I realized I had to be very proactive if I wanted to successfully breastfeed after Baby F.’s jaundice was under control.  The nurses I had encountered so far were not going to encourage any efforts.  I requested to have a breastpump so that I could express milk.  Not only would this encourage my milk to come in, I could supplement some of the formula with my own milk.  I had to make the request three times before one was actually brought to me.  I got the distinct feeling that I was being placated and that my frequent questions regarding my ability to breastfeed my baby were unreasonable and unwanted.

Luckily, nurses change shifts often in a hospital.  The next group of nurses were much more pro-breastfeeding.  I could, for example, express breastmilk and supplement with formula versus feeding formula and supplementing with breastmilk as I had been doing.  I was also told that I could try breastfeeding again.  I could wrap him in the biliblanket while I was feeding him so that he was still getting phototherapy.  It was a night and day difference.  It was also incredibly frustrating.  Why wasn’t I told this before?!  Why wasn’t I told of my options?  (i.e. breastfeeding with the biliblanket.  breastfeeding under the lights, etc.)

So, I went back to trying to breastfeed (while still supplementing with formula as needed).  However, I was right to be concerned about maintaining breastfeeding.  The first time I went to breastfeed Baby F. after a couple of days of strictly bottle feeding, he had trouble latching on.  He just didn’t want to work, and I got all panicky.  I asked the nurse (one that seemed more amenable to breastfeeding than some of the others) what I could do to encourage a latch.  She gave me a few pointers.  Thankfully, Baby F. was much more alert during his second feeding and was more inclined to give breastfeeding another go.  After that, we had no problems.

The stint in the hospital left me with a sour taste in my mouth.  While I realize the danger that Baby F. was in due to his high biliruben levels and the necessity of hydrating him quickly, I was really upset at the lack of foresight shown by a lot of the medical staff (this includes the Doctors to some extent.)  Breastfeeding, when done correctly, can really help decrease jaundice as breastmilk is a natural laxative.  Also, everyone knows that “breastfeeding is best” and should be encouraged.  The medical staff should have been promoting an smooth transition from formula to breastmilk once the biliruben levels were showing a decrease.  This, however, was not the case.

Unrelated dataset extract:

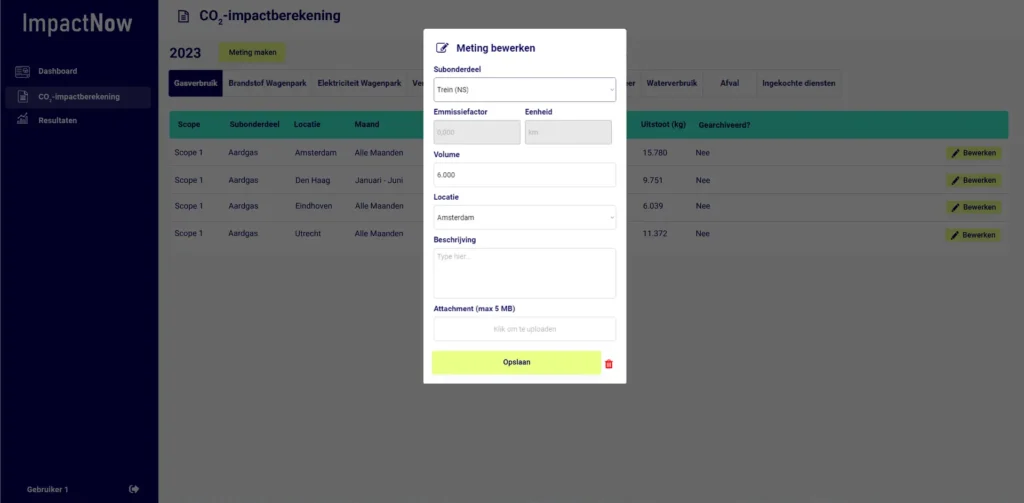Screen dimensions: 1024x503
Task: Click the Resultaten chart icon
Action: (x=22, y=120)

Towards the end of my stay I had a conversation with one of the more competent nurses.  She told me that I was the mother of the fourth “bilibaby” in a two-week time period that got the impression I couldn’t breastfeed.  “Where did this impression come from?” she asked.  I told her of all the unspoken cues: the unheard request for a breastpump, the disregard of my breastfeeding questions, the repeated mantra to feed Baby F. with as much formula as he will take, the insistence that breastfeeding took away from his phototherapy, etc.  All together it stated a pretty clear message: Do not breastfeed!  She then told me that I was the only mother of the four who was able to get her baby to successfully latch on again prior to being discharged from the hospital.  I attribute this to my “breastfeed or perish in the attempt” attitude.  However, I worry about all the other mothers who leave the hospital thinking that breastfeeding isn’t an option for them. 

One of the nurses who attended me and Baby F. was also taking classes in midwifery.  She has great plans to establish a birth center in our area (as the other birth centers are hours away).  She was worried that this experience (Baby F. having jaundice) might scare me away from birth centers.  (I was a bit confused by this.  I guess she was thinking that Baby F.’s jaundice might have been picked up on earlier in a hospital setting.)  However, I told her that if anything, this experience has just confirmed that I made the right decision.  There was nothing in this ordeal which made me wish that I had given birth at a hospital.  It instead just reinforced my dislike of the place.